And then I went to municipal
court alcoholic treatment center for 90 days.
And it was a meeting a day. So I
didn’t learn quickly, but I learned
pretty thoroughly, that if I was gonna stay sober, I needed to go to AA. It took root, finally, in June of 77.
I could tell you a lot
about people who were instrumental. The
impetus was not from me. It was from my
employer and from my wife. Ultimately,
it came from me. My wife divorced me,
and my employer fired me. My sponsor was really
hardcore. He was a hardcore, hardcore
AA guy.
I was in Indianapolis. We’d go to the Carvel Club at 46th and Carvel. He would drop me off there
in the morning, at 7 o’clock, I'd go to a 7a.m. meeting, and he’d come back by at noon. He owned a construction
company. We’d have lunch there at
the club, we’d go to a noon meeting, he’d come back by, we’d go
to a 530 meeting, then he’d take me to the
halfway house where I was living. That’s basically what I did--I hung out at the club, and I went to as many as 3
meetings a day.
I remember one time, early
on, I said, "I’m gonna talk at
33rd and Meridian." He said, "No you’re not." I said, "Yeah, I’m supposed
to do what I’m asked to do in this program." He said, "Call Homer back
and tell him you’re not talking. You got nothing to say. Shut
up, just get there, clean the
ashtrays, do what you gotta do."

**Supplied material**
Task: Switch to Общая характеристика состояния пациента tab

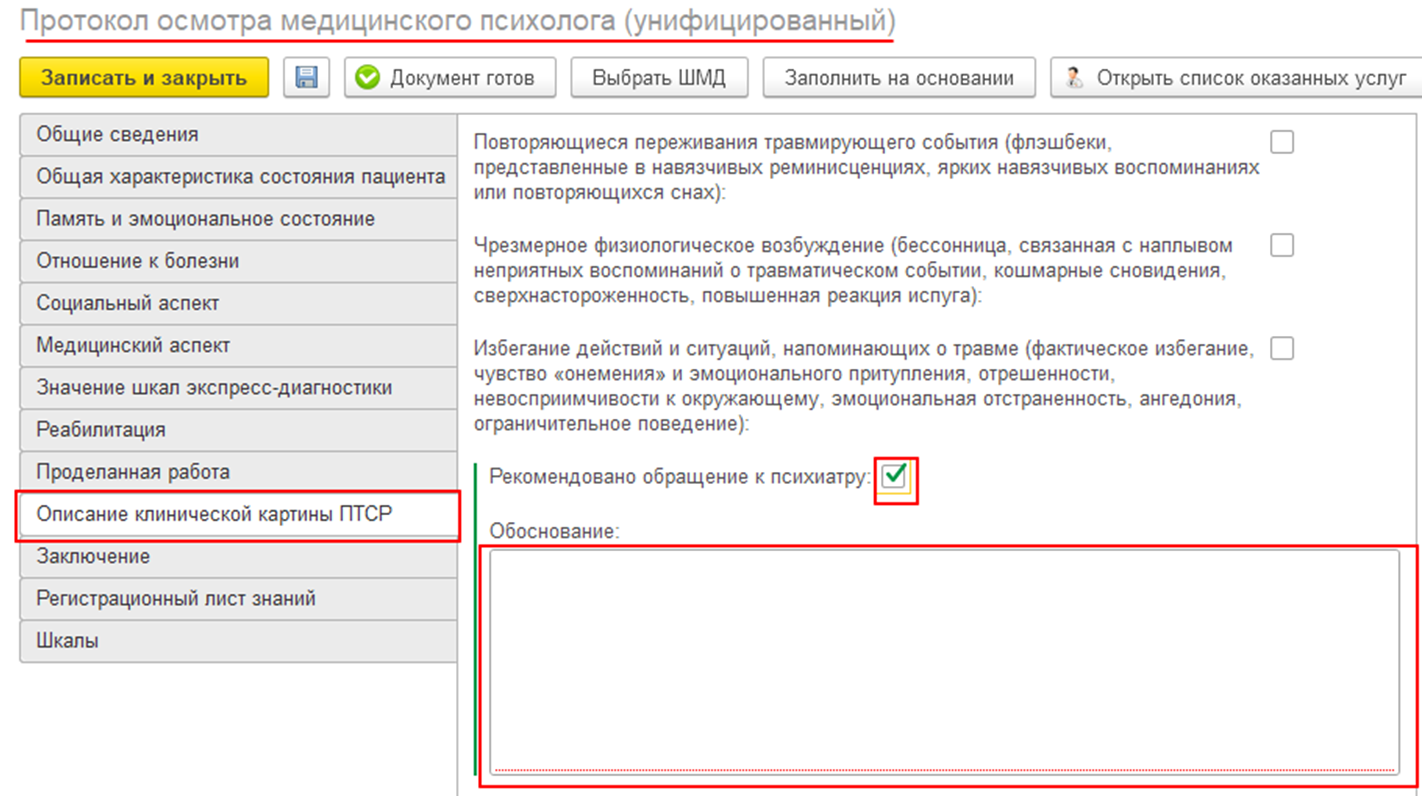Action: click(238, 177)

**Given request**
Write out, word for word, the stretch of the sobriety account above from "And it was a" through "June of 77.".

**Worked solution**
And it was a meeting a day. So I
didn’t learn quickly, but I learned
pretty thoroughly, that if I was gonna stay sober, I needed to go to AA. It took root, finally, in June of 77.